We are all taught at a young age that it is commendable to be ambitious
and to be the best you can be. I got that message growing up, and I’m sure many of you did as well.
But what I didn't realize until later is that this message has limitations based on gender. Ambitious men are supported, encouraged, and recognized for their achievements. Ambitious women are often viewed negatively; their right to reach advanced status is sometimes denied, and their motives are often questioned. Ambitious women are sometimes seen as nasty, self-serving, and unlikeable.
Even many high-profile successful
women seem to have a complicated relationship with ambition. Savannah Guthrie’s comment
at a Real Simple/TIME Women & Success event in 2015 that she “hates the word ambition and thinks it’s impolite” is indicative of the negative nuances we as women associate with power and ambition. Guthrie defines her own ambition as “not wanting to fail.” Patti Sellers quotes
another speaker at the event, U.S. Ambassador to the United Nations Samantha Power, who says she’s “sensitive about appearing too ambitious” because “the word ambitious tends to connote a sort of titular advance.”
Where does our discomfort with ambition come from? Clearly gender bias and stereotypes play an important role, and our society tends to be overly critical of powerful and ambitious women
. In one New York Times Op-ed
, the author notes that although women have made some progress in reaching powerful positions in the political and corporate world, “Progress is not inevitable, though, nor is it fixed. The country has a complicated relationship with powerful women
: They have to keep proving themselves over and over again, being twice as good, and dragging one woman through the process doesn’t make it easier for those who follow.”

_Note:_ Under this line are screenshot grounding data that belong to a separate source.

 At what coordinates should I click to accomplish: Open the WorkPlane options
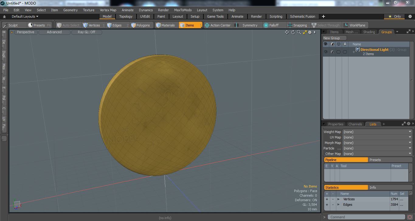point(354,25)
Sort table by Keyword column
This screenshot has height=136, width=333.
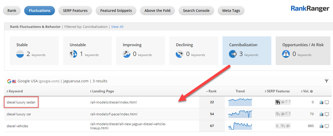(16, 91)
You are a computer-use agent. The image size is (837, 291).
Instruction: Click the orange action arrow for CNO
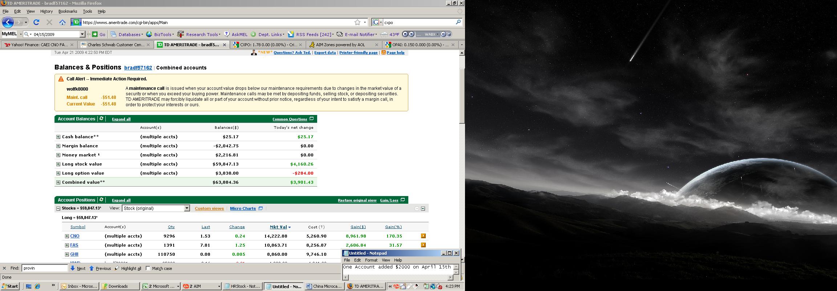pos(423,236)
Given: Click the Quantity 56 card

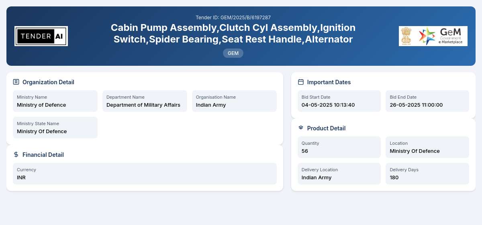Looking at the screenshot, I should (x=339, y=147).
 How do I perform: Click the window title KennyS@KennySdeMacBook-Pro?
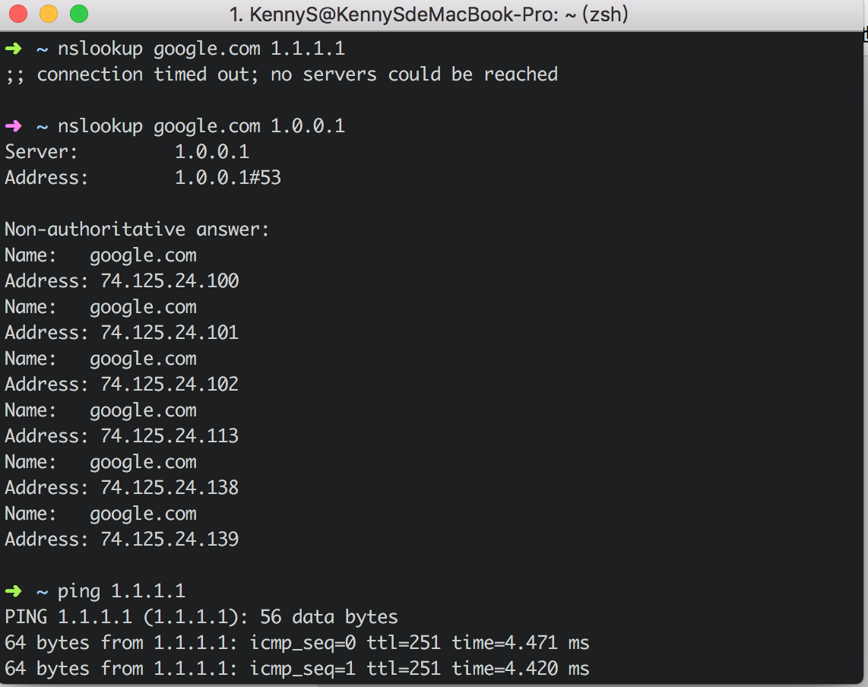[x=429, y=14]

Another article in Fortune
speaks to how former presidential candidates Carly Fiorina and Hillary Clinton were measured against the conventional idea of female behavior with Clinton labeled as “overbearing and shrill.”

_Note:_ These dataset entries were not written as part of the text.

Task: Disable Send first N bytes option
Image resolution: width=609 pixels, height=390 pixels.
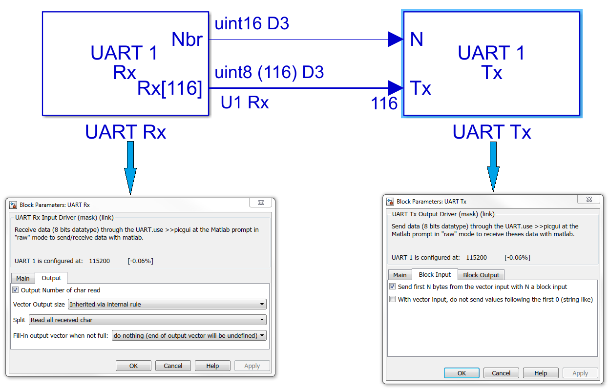Action: pos(392,286)
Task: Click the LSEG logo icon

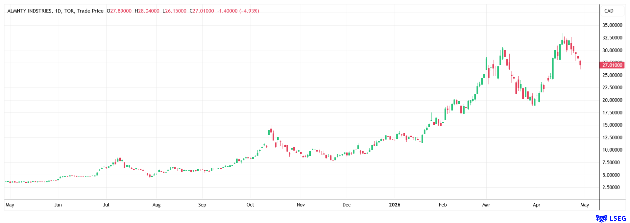Action: [x=601, y=218]
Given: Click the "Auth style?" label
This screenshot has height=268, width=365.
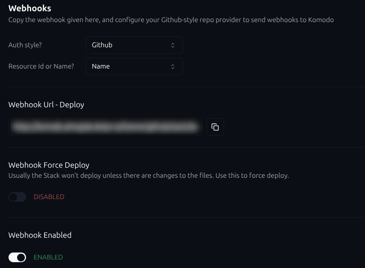Looking at the screenshot, I should tap(25, 45).
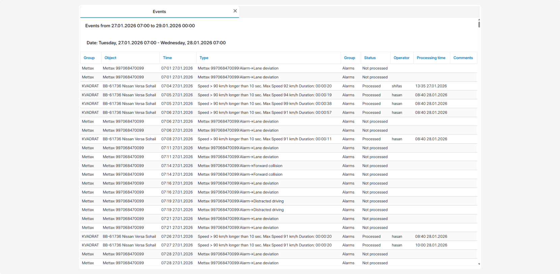Click the second group column header near Status
Viewport: 560px width, 274px height.
tap(349, 58)
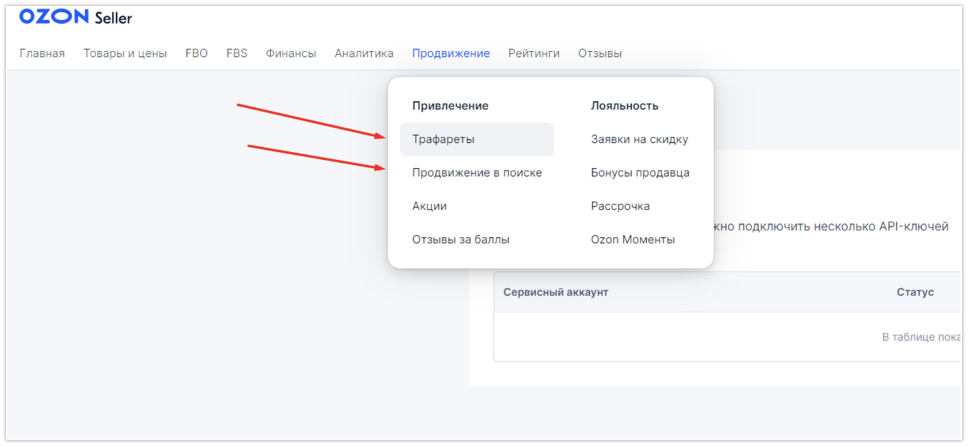The image size is (968, 446).
Task: Open the FBO menu item
Action: pos(196,53)
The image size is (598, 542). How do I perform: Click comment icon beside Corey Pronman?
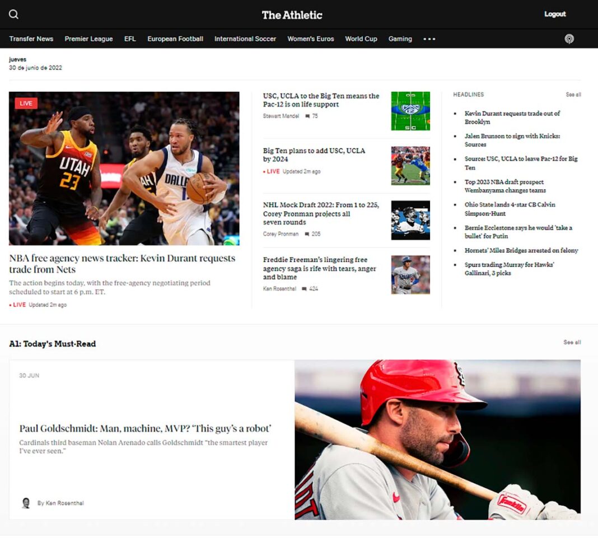point(307,234)
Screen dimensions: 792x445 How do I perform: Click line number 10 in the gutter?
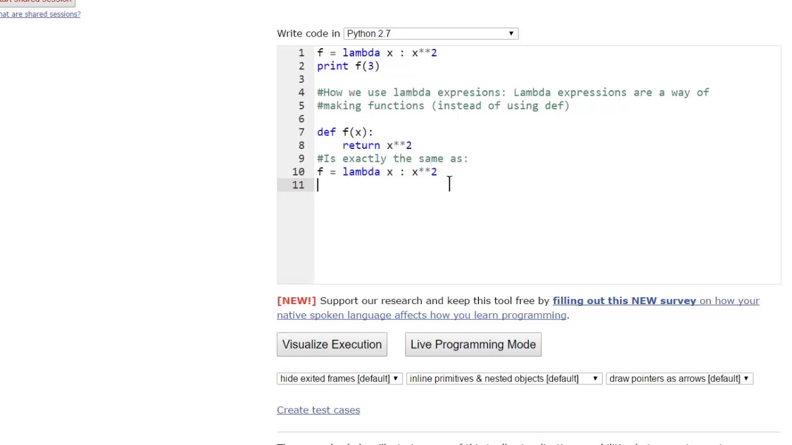pyautogui.click(x=298, y=172)
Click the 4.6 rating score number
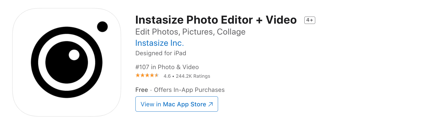Screen dimensions: 432x130 [x=167, y=76]
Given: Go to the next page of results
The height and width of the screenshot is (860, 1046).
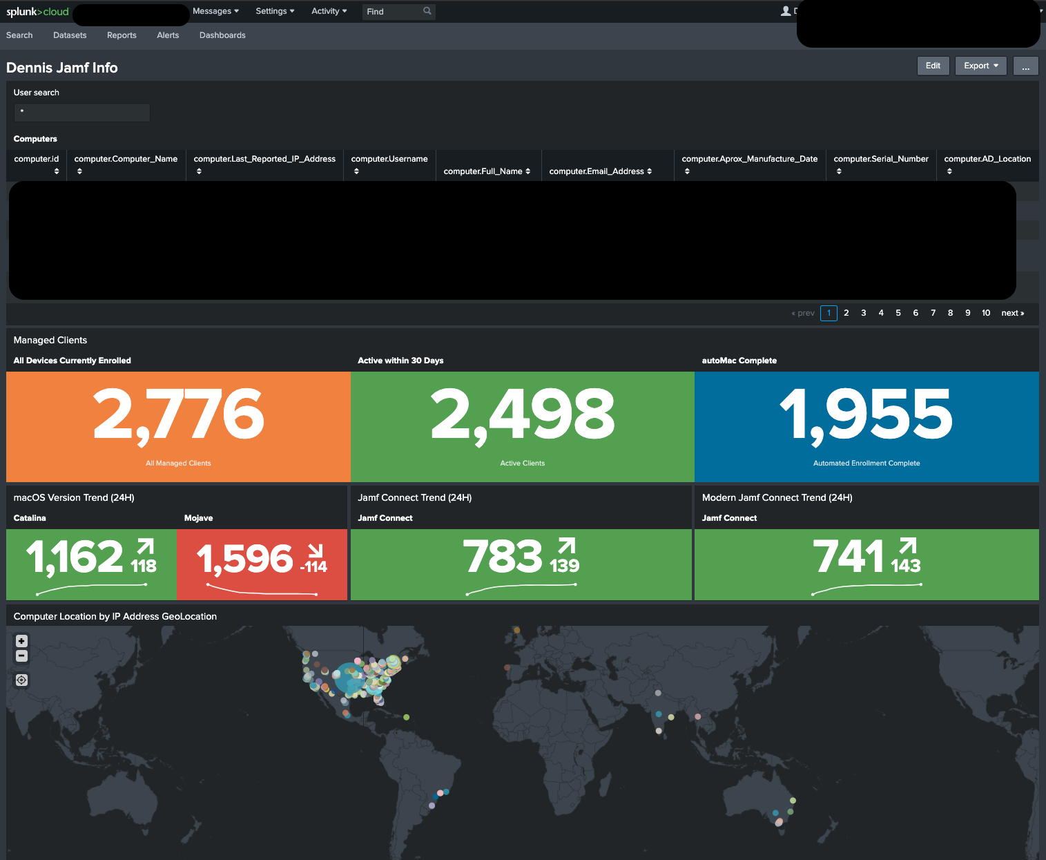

As a result of these biases, ambitious women struggle with likeability. According to peer reviewed studies highlighted in this Harvard Business Review article
, “high-achieving women experience social backlash because their very success — and specifically the behaviors that created that success — violates our expectations about how women are supposed to behave. Women are expected to be nice, warm, friendly, and nurturing.

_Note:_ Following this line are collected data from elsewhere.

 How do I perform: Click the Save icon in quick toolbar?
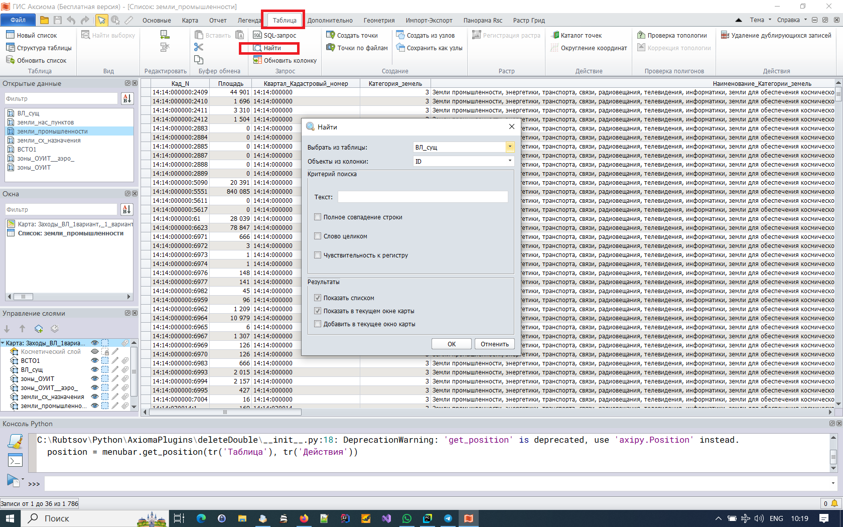(58, 20)
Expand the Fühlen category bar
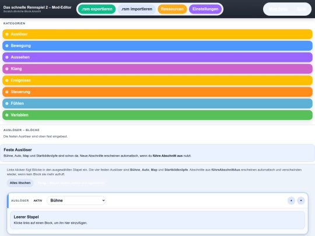The image size is (315, 236). (x=158, y=103)
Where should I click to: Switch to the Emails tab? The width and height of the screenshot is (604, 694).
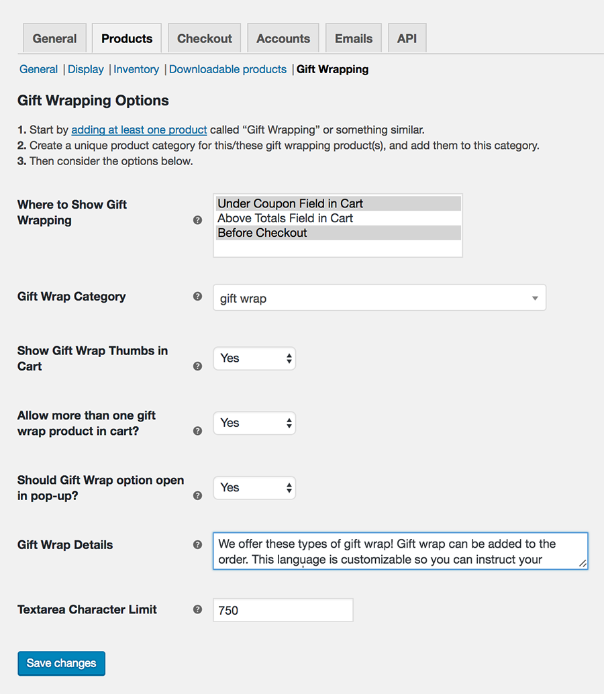coord(354,38)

"Thus, if a woman acts assertively or competitively, if she pushes her team to perform, if she exhibits decisive and forceful leadership, she is deviating from the social script that dictates how she 'should' behave. By violating beliefs about what women are like, successful women elicit pushback from others for being insufficiently feminine and too masculine. As descriptions like ‘Ice Queen,’ and ‘Ballbuster’ can attest, we are deeply uncomfortable with powerful ambitious women."
High-achieving women pay the price for owning their ambition. Besides being labeled as nasty, they don’t get promoted and may even get fired for doing what is necessary to get ahead, and for what men are rewarded for doing.
So, what’s an ambitious woman to do? Be sensitive to the gender bias associated with powerful women. Find a balance between being nurturing and giving clear direction and holding people accountable. Use your emotional intelligence to know when taking a hard line is appropriate and when to demonstrate empathy and compassion.
You don’t need to sacrifice your ambition to be likeable. But you do, unfortunately, need to be sensitive to the gender stereotypes and culture of your organization. Because it's only by being aware of these nuances that we can mitigate their impact.